Origin of Increased Curie Temperature in Lithium-Substituted Ferroelectric Niobate Perovskite: Enhancement of the Soft Polar Mode

The functionality of ferroelectrics is often constrained by their Curie temperature, above which depolarization occurs. Lithium (Li) is the only experimentally known substitute that can increase the Curie temperature in ferroelectric niobate-based perovskites, yet the mechanism remains unresolved. Here, the unique phenomenon in Li-substituted KNbO3 is investigated using first-principles density functional theory. Theoretical calculations show that Li substitution at the A-site of perovskite introduces compressive chemical pressure, reducing Nb-O hybridization and associated ferroelectric instability. However, the large off-center displacement of the Li cation compensates for this reduction and further enhances the soft polar mode, thereby raising the Curie temperature. In addition, the stability of the tetragonal phase over the orthorhombic phase is predicted upon Li substitution, which reasonably explains the experimental observation of a decreased orthorhombic-to-tetragonal phase transition temperature.
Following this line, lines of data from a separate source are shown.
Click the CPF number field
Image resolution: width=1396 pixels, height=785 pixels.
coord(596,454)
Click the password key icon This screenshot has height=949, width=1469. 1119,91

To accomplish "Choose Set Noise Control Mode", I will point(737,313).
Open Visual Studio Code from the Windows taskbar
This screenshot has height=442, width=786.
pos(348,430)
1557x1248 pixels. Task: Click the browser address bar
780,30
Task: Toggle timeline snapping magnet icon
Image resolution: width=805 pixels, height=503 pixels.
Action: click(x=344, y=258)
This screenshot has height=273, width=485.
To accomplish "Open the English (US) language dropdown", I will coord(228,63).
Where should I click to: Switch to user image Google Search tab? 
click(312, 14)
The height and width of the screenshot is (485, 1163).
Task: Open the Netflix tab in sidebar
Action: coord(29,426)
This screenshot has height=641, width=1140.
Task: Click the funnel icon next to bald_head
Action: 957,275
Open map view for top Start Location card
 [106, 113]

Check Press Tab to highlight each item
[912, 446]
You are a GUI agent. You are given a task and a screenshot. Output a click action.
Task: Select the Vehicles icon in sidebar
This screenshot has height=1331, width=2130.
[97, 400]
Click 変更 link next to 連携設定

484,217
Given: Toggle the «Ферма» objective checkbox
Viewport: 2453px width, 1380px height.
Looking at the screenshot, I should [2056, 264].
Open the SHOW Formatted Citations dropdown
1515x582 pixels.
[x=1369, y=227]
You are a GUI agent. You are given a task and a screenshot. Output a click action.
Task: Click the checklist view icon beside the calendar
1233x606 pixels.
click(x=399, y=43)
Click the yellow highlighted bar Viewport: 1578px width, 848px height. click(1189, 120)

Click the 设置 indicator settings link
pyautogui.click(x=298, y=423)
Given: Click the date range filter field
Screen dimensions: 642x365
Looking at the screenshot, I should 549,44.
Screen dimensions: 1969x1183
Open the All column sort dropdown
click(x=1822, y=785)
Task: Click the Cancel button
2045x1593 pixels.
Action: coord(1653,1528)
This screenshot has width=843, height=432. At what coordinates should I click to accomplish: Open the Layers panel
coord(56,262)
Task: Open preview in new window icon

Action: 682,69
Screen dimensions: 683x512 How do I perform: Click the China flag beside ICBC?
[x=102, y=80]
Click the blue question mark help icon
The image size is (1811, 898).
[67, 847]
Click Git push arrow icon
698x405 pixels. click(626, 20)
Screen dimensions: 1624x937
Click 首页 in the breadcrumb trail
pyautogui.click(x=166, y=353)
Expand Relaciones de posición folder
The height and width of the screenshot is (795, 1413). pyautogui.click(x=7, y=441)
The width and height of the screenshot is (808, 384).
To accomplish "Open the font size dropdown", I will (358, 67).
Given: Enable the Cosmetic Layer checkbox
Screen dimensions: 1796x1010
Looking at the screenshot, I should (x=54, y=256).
Finally, a metastable anti-phase polar state in which the Li cation displaces oppositely to the Nb cation is revealed, which could also contribute to the variation of phase transition temperatures. These findings provide critical insights into the atomic-scale mechanisms governing Curie temperature enhancement in ferroelectrics and pave the way for designing advanced ferroelectric materials with improved thermal stability and functional performance.